Passage provided →
* BEGIN *
12
Apr
2017

What Happens to Your Twitter When You Die?

As we’re all well aware, there aren’t many people out there who own a personal computer or a smartphone but don’t have a profile on at least one social networking websites. Whether it’s Facebook, YouTube, LinkedIn, Pinterest, Tumblr, Instagram, or any other site you can think of, almost all internet users have at some point been a part of this worldwide phenomenon.

And while some folk close their accounts manually, we have to wonder what happens when a social media user passes away before shutting down their profile. It’s not a very great prospect (all things considered), but it’s definitely an interesting subject all of us have thought about. With that in mind, let’s take a look at what happens to your Twitter profile when you die.

The Policy

Twitter is a famous website that currently holds the third spot of eBiz’s most popular social networking sites with an estimate of 310,000,000 visitors per month. That’s quite a big number, but it’s still not that close to Facebook’s 1.1 billion monthly visitors. Nonetheless, a lot of people have Twitter profiles up – everyday folk and celebrities alike.

If you’ve ever visited Twitter (and chances are you have), you noticed how fast-paced its concept is. Tweets don’t have a long lifespan, they are very short, and making connections here works on the “following” method rather than the “friends” concept you can see on Facebook.

Now, let’s get to the question: What happens to your Twitter when you die?
* END *
Set of tasks →
[a] According to the article on Twitter accounts after death, are these statements correct? Answer yes or no for each, and quote the words that decide it. (i) Twitter holds the third spot on eBiz's list of most popular social networking sites. (ii) Twitter gets more monthly visitors than Facebook. (iii) Connections on Twitter are made through a "friends" concept.
[b] Transcribe the part of the article on Twitter accounts after death between "And while some" and "when you die.", inclusive.
Answer using only the article on Twitter accounts after death.

Data extract →
* BEGIN *
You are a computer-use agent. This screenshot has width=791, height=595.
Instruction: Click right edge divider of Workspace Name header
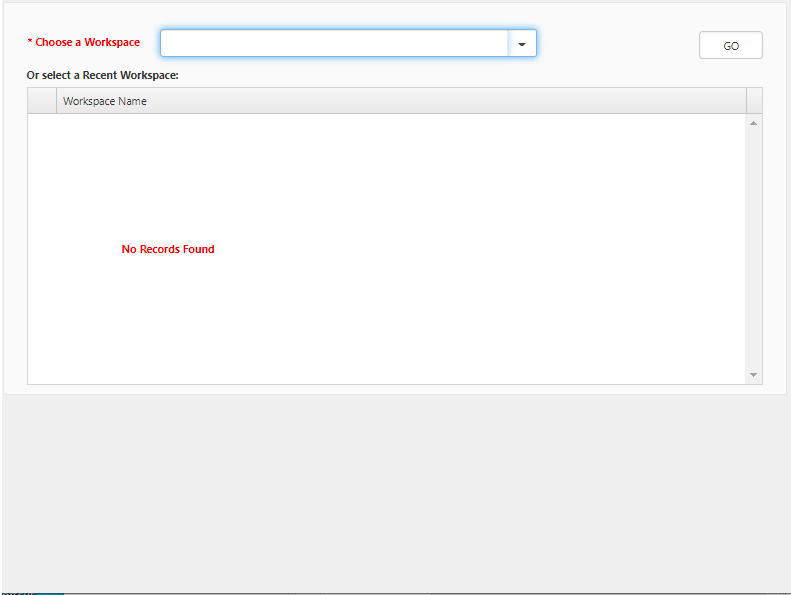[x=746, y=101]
* END *
* BEGIN *
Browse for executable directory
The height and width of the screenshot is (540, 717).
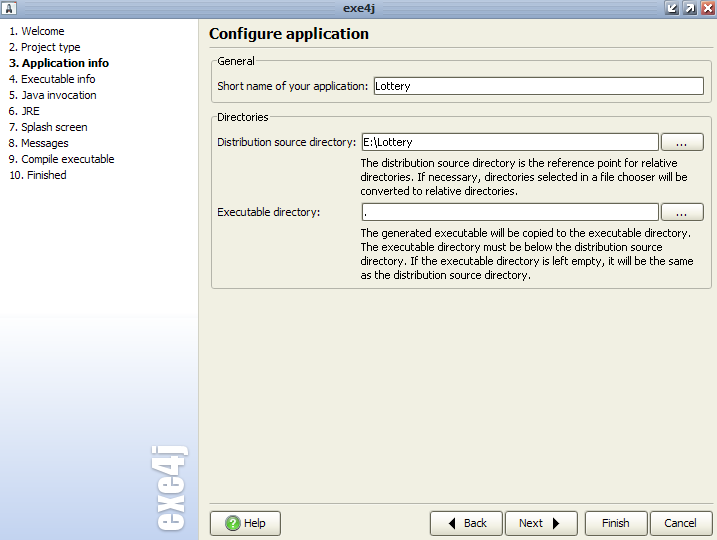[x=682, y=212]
* END *
Task results →
[a]
(i) Yes: "currently holds the third spot of eBiz’s most popular social networking sites"
(ii) No: "it’s still not that close to Facebook’s 1.1 billion monthly visitors"
(iii) No: "making connections here works on the “following” method rather than the “friends” concept you can see on Facebook"

[b]
And while some folk close their accounts manually, we have to wonder what happens when a social media user passes away before shutting down their profile. It’s not a very great prospect (all things considered), but it’s definitely an interesting subject all of us have thought about. With that in mind, let’s take a look at what happens to your Twitter profile when you die.